You'll be working with cutting-edge technology, designing and implementing robust AI/ML infrastructure solutions using Kubernetes and Python on AWS cloud. The position requires expertise in distributed training frameworks and GPU optimization, where you'll be responsible for improving system performance, resiliency, and scalability.
The ideal candidate brings a strong technical foundation with a PhD or Master's in computer science and 5+ years of relevant industry experience. You should be proficient in Python and have deep knowledge of ML infrastructure, including model serving, training, and resource management. Experience with distributed PyTorch and strong problem-solving abilities are essential.

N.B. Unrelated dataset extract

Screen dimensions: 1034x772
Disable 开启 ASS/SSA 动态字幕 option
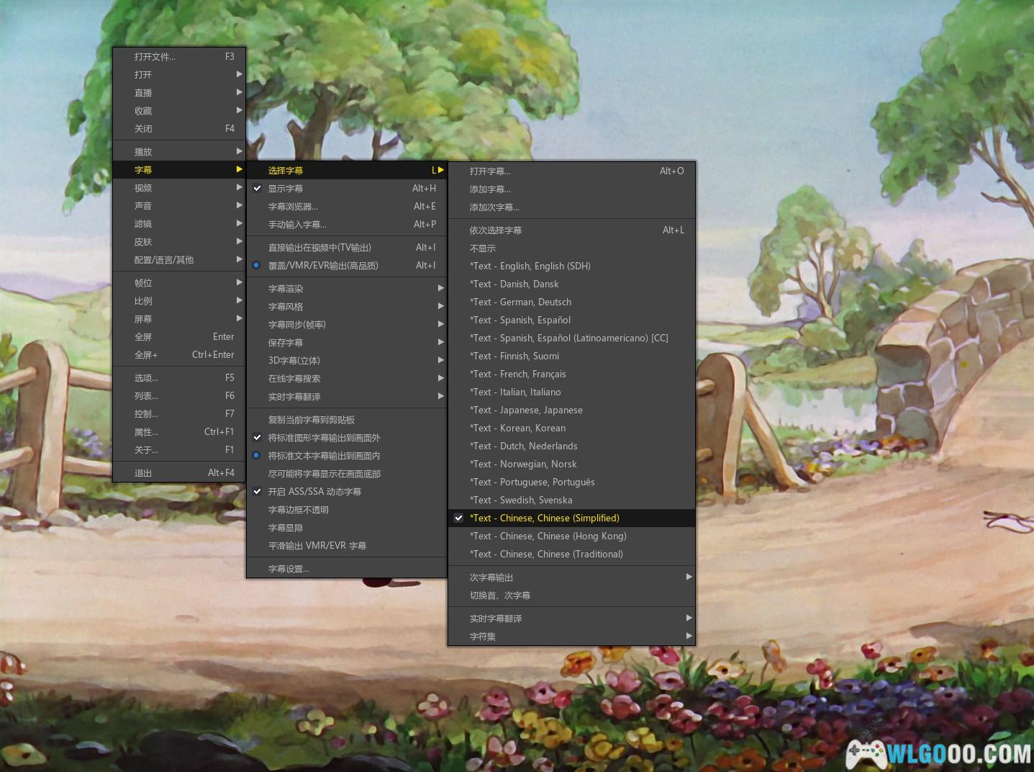pyautogui.click(x=314, y=492)
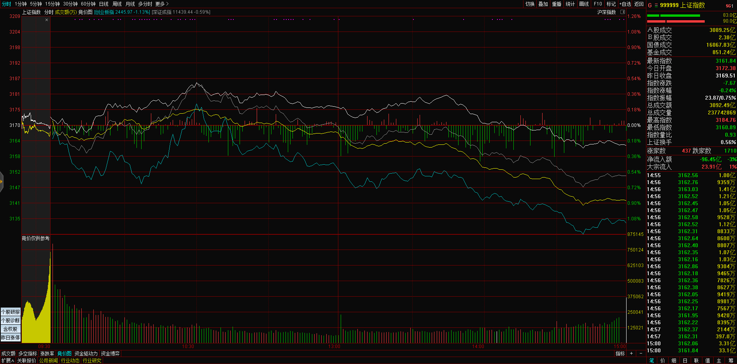Click the SG1 indicator in the header

(x=729, y=6)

This is a unique opportunity to impact creative professionals globally by helping reinvent how they work through AI. You'll be joining Adobe's mission to change the world through digital experiences, working with a team passionate about pushing the boundaries of what's possible with generative AI.
The role offers competitive compensation ranging from $182,900 to $334,500 annually, along with equity opportunities and comprehensive benefits. You'll be working with Adobe's proprietary dataset of hundreds of millions of licensed images, developing commercially safe AI models that will shape the future of creative work.
As part of the Firefly team, you'll collaborate closely with ML researchers and engineers to accelerate the training of cutting-edge models, while also staying current with the latest innovations in academia and the open-source community. This position combines technical depth with the opportunity to drive innovation in infrastructure practices supporting pioneering machine learning research and development.